Junto con Leonora, Tristan repitió el agradecimiento de Jonathon a las hermanas y prometió una muy necesaria donación tan pronto como pudiera arreglarse. Leonora le dirigió una mirada aprobadora. La subió al carruaje, y estaba a punto de seguirla cuando una maternal monja vino corriendo.
– ¡Esperen! ¡Espere! -Llevando una bolsa de cuero grande, resoplaba al salir por la portilla del convento.
Tristan dio un paso adelante y tomó la bolsa. Sonrió hacia Jonathon.
– ¡Sería una pena que después de todo fuera a perder esta única muestra de buena suerte!
Mientras Tristan colocaba la bolsa sobre el suelo del carruaje, Jonathon se inclinó para tocarla como para reconfortarse a sí mismo.

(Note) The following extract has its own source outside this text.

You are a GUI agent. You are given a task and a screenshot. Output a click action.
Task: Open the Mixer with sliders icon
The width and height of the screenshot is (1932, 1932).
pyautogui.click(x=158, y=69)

– Desde luego -se quedó sin aliento, asintiendo todo lo que pudo-. Muchas gracias, Hermana.
Las hermanas saludaron con la mano y los bendijeron; Leonora respondió al saludo. Tristan subió y cerró la puerta, colocándose junto a Leonora mientras el carruaje arrancaba.
Miró la gran bolsa de viaje de cuero situada sobre el suelo, entre los asientos. Miró a Jonathon.
– ¿Qué contiene?
Jonathon reclinó su cabeza contra el respaldo.
– Creo que es lo que las personas que me hicieron esto estaban buscando.
Leonora y Tristan miraron el bolso.
Jonathon tomó un doloroso aliento.
– Pueden mirar.
– No. -Tristan alzó una mano-. Espere. Este viaje va a ser lo suficientemente malo. Simplemente descanse. Una vez que le hayamos puesto cómodo y tranquilo de nuevo, entonces nos podrá contar a todos su historia.
– ¿A todos? -Jonathon lo miró entre los párpados entreabiertos-. ¿Cuántos son?
– Bastantes. Será mejor si tiene que contar su historia sólo una vez.
Una fiebre de impaciencia aferró a Leonora, centrada en la bolsa de cuero negra de Jonathon. Una maleta de viaje perfectamente común, pero podía imaginar lo que podía contener; estaba casi fuera de sí a causa de la curiosidad frustrada cuando el carruaje finalmente paró en el callejón del portón de atrás del Número 14 de Montrose Place.
Tristan había detenido primero el carruaje en una calle cerca del parque; los había dejado allí, diciendo que necesitaba coger algunas cosas en el lugar.
Había vuelto más de media hora más tarde. Jonathon había estado durmiendo; todavía estaba atontado cuando se detuvieron por última vez, y Deverell abrió la puerta del carruaje.